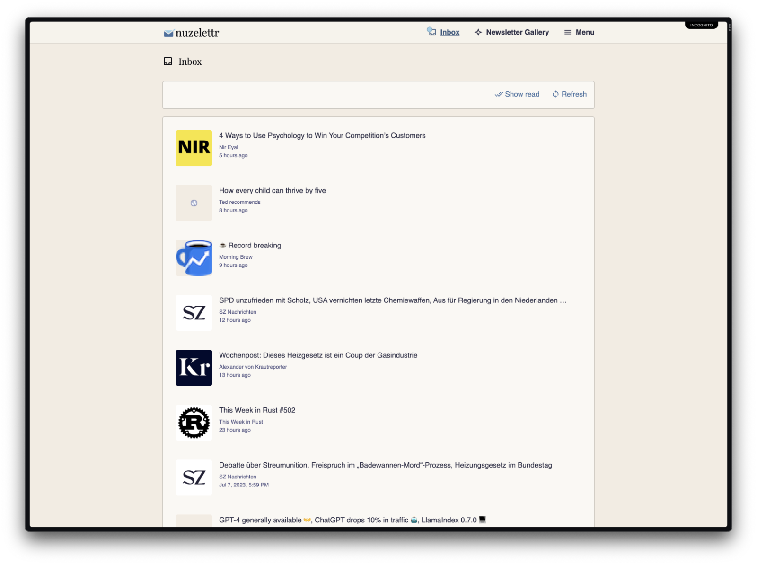Click the nuzelettr envelope logo icon
Screen dimensions: 757x565
click(168, 32)
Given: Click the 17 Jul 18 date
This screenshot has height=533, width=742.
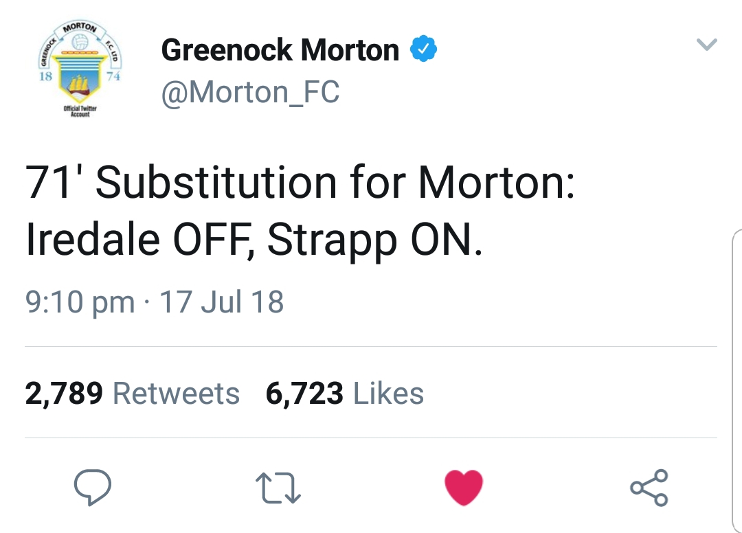Looking at the screenshot, I should pyautogui.click(x=221, y=302).
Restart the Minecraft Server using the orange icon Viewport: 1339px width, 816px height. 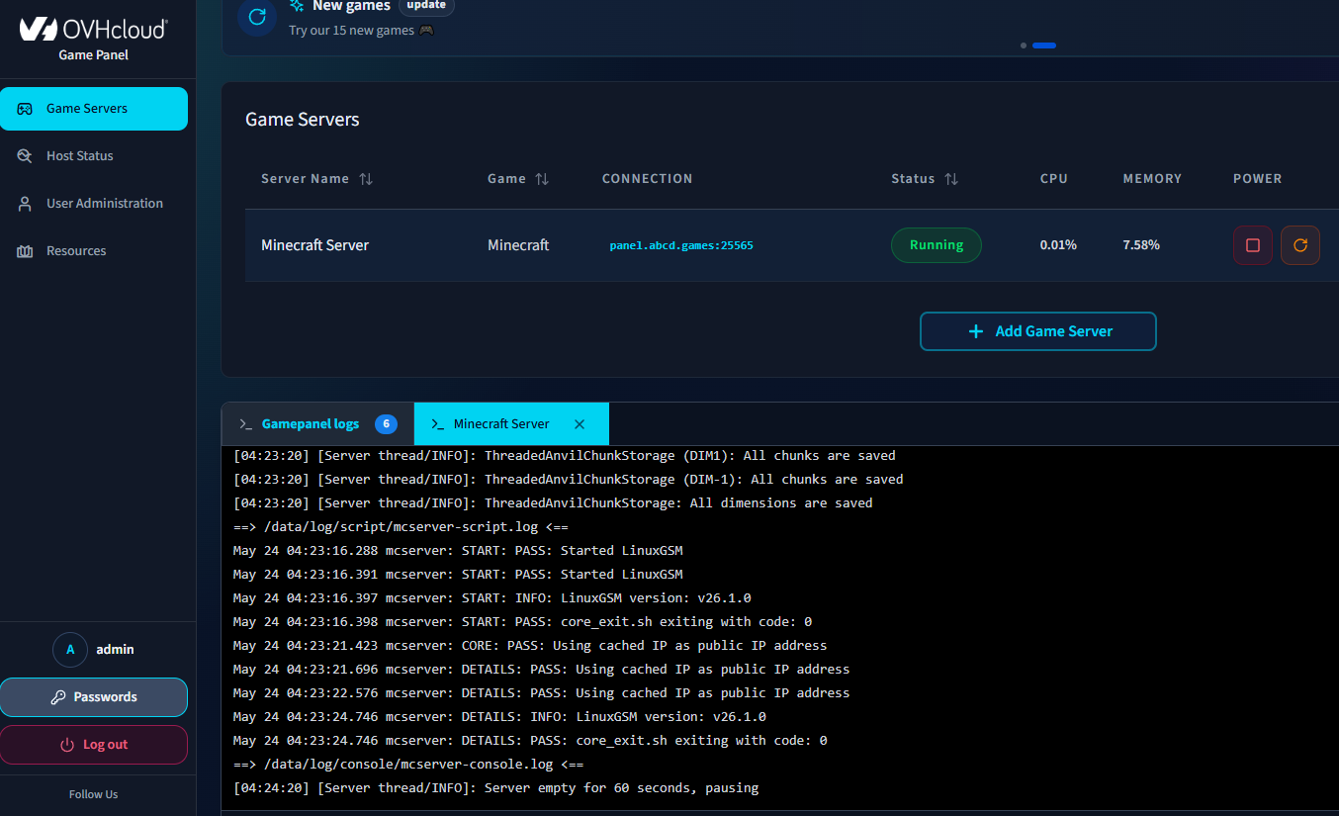pyautogui.click(x=1299, y=245)
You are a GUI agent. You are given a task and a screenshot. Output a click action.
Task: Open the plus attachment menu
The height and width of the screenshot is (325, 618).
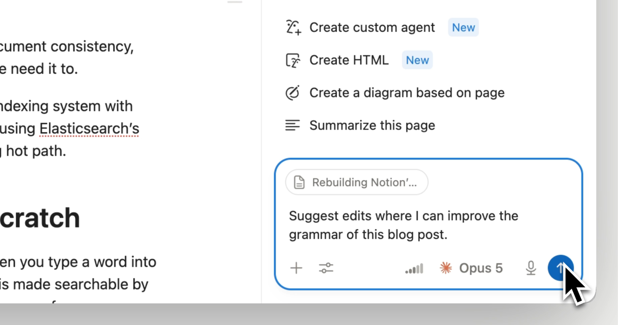[x=296, y=268]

*Given task*: Swap "attachment" for "file" in the lines from the one with "You are a GUI" through the last line, and write out those lines with nothing else changed. Leave the pictures out.

*Response to this task*:
You are a GUI agent. You are given a task and a screenshot. Output a click action.
Task: Open the plus file menu
The height and width of the screenshot is (325, 618).
[x=296, y=268]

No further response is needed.